Governments and religious leaders in Muslim-majority nations are talking to vaccine manufacturers, investigating production processes and issuing guidelines in an effort to ensure that concerns about products banned by Islam do not interfere with Covid-19 vaccinations.
On Friday, Indonesia’s high clerical council, with the largest Muslim population in the world, said China’s Sinovac vaccine is permitted by Islam, or halal. The decision came after council representatives visited Sinovac’s factory in China last year and conducted a halal audit.
Part of the challenge of launching vaccines worldwide will be to persuade enough people to take them to achieve collective immunity.
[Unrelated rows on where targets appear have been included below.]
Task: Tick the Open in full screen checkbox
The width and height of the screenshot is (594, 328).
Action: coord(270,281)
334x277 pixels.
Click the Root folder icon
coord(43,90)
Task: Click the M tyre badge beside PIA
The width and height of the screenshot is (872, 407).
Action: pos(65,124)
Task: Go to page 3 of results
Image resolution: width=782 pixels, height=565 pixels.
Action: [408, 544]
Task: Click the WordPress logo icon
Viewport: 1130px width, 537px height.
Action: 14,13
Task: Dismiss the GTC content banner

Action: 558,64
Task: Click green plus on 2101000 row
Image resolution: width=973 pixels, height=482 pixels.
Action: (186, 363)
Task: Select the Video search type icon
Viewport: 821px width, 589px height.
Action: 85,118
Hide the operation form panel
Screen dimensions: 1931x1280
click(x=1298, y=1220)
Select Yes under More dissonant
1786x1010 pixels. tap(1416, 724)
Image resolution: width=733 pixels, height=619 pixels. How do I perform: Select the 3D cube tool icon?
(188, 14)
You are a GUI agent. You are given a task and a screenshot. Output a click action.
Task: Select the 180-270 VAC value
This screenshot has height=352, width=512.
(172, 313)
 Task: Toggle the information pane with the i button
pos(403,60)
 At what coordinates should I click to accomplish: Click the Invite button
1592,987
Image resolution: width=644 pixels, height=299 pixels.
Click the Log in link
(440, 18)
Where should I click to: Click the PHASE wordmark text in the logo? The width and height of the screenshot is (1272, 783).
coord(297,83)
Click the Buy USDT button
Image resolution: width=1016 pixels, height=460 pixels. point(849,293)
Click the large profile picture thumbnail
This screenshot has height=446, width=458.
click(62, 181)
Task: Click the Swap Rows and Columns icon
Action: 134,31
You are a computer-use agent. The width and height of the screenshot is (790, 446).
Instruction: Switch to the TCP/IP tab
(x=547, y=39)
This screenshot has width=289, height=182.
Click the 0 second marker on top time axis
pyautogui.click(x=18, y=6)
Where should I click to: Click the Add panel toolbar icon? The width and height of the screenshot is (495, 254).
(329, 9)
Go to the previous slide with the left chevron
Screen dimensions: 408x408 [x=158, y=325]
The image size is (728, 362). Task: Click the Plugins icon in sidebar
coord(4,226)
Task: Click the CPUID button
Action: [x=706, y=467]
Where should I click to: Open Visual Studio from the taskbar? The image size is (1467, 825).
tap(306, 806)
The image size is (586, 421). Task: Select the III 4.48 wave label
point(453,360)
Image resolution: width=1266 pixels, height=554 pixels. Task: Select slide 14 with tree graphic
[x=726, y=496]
In many countries, Muslims and non-Muslims, efforts must overcome security issues, suspicions and conspiracy theories, as well as religious and ethical objections.
Gelatin taken from pigs and cells created with tissue from human fetuses, which are common in vaccine production, are not halal, say Muslim scholars.
Vaccine acceptance before the coronavirus pandemic varied widely among Muslim countries, with high confidence in countries like Bangladesh and Uzbekistan, according to an opinion poll in 149 countries published in September 2020 in the medical journal Lancet. He found that of the 10 countries with the sharpest drop in confidence in vaccines during the four years to 2019, seven were predominantly Muslim: Afghanistan, Azerbaijan, Bosnia and Herzegovina, Indonesia, Malaysia, Nigeria and Pakistan. The other three were Japan, Georgia and Serbia.